Records from a collection:
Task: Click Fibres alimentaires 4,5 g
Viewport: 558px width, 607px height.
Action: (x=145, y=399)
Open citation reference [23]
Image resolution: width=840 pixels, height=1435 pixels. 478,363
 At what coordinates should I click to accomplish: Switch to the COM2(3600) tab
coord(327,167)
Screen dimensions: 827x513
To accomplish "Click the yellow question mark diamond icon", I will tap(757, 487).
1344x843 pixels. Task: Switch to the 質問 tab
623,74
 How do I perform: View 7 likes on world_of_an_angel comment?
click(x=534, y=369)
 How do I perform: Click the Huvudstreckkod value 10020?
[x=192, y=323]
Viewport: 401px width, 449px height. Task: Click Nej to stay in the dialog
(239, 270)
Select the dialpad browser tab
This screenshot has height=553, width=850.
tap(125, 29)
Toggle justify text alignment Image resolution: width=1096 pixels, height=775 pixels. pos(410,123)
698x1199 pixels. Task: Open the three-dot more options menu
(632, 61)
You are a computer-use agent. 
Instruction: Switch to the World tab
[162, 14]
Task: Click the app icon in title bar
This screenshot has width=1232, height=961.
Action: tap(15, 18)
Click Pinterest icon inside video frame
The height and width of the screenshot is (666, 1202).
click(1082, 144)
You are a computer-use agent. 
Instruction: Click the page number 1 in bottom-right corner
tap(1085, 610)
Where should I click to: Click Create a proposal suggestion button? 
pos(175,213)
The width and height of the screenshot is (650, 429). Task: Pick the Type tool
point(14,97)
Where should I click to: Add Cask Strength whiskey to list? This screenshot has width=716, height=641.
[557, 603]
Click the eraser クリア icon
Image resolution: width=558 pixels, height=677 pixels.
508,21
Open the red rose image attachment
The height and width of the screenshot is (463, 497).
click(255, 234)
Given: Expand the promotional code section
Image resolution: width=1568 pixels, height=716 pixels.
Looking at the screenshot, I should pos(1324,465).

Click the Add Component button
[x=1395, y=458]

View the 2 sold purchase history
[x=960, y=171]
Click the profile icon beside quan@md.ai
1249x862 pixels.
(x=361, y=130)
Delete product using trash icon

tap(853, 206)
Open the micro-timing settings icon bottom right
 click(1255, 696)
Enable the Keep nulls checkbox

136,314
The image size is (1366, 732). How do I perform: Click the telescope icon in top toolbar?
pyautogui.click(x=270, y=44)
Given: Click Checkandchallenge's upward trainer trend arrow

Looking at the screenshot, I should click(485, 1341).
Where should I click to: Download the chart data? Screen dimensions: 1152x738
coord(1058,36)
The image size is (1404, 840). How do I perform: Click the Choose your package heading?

● **The problem**
Each record above needs to be set down again, word for word.

● **Answer to the exercise**
Task: Click Fibres alimentaires 4,5 g
Viewport: 558px width, 607px height.
Action: (x=145, y=399)
Open citation reference [23]
Image resolution: width=840 pixels, height=1435 pixels. 478,363
 At what coordinates should I click to accomplish: Switch to the COM2(3600) tab
coord(327,167)
Screen dimensions: 827x513
To accomplish "Click the yellow question mark diamond icon", I will tap(757, 487).
1344x843 pixels. Task: Switch to the 質問 tab
623,74
 How do I perform: View 7 likes on world_of_an_angel comment?
click(x=534, y=369)
 How do I perform: Click the Huvudstreckkod value 10020?
[x=192, y=323]
Viewport: 401px width, 449px height. Task: Click Nej to stay in the dialog
(239, 270)
Select the dialpad browser tab
This screenshot has height=553, width=850.
tap(125, 29)
Toggle justify text alignment Image resolution: width=1096 pixels, height=775 pixels. pos(410,123)
698x1199 pixels. Task: Open the three-dot more options menu
(632, 61)
You are a computer-use agent. 
Instruction: Switch to the World tab
[162, 14]
Task: Click the app icon in title bar
This screenshot has width=1232, height=961.
Action: tap(15, 18)
Click Pinterest icon inside video frame
The height and width of the screenshot is (666, 1202).
click(1082, 144)
You are a computer-use agent. 
Instruction: Click the page number 1 in bottom-right corner
tap(1085, 610)
Where should I click to: Click Create a proposal suggestion button? 
pos(175,213)
The width and height of the screenshot is (650, 429). Task: Pick the Type tool
point(14,97)
Where should I click to: Add Cask Strength whiskey to list? This screenshot has width=716, height=641.
[557, 603]
Click the eraser クリア icon
Image resolution: width=558 pixels, height=677 pixels.
508,21
Open the red rose image attachment
The height and width of the screenshot is (463, 497).
click(255, 234)
Given: Expand the promotional code section
Image resolution: width=1568 pixels, height=716 pixels.
Looking at the screenshot, I should pos(1324,465).

Click the Add Component button
[x=1395, y=458]

View the 2 sold purchase history
[x=960, y=171]
Click the profile icon beside quan@md.ai
1249x862 pixels.
(x=361, y=130)
Delete product using trash icon

tap(853, 206)
Open the micro-timing settings icon bottom right
 click(1255, 696)
Enable the Keep nulls checkbox

136,314
The image size is (1366, 732). How do I perform: Click the telescope icon in top toolbar?
pyautogui.click(x=270, y=44)
Given: Click Checkandchallenge's upward trainer trend arrow

Looking at the screenshot, I should click(485, 1341).
Where should I click to: Download the chart data? Screen dimensions: 1152x738
coord(1058,36)
The image size is (1404, 840). How do I perform: Click the Choose your package heading?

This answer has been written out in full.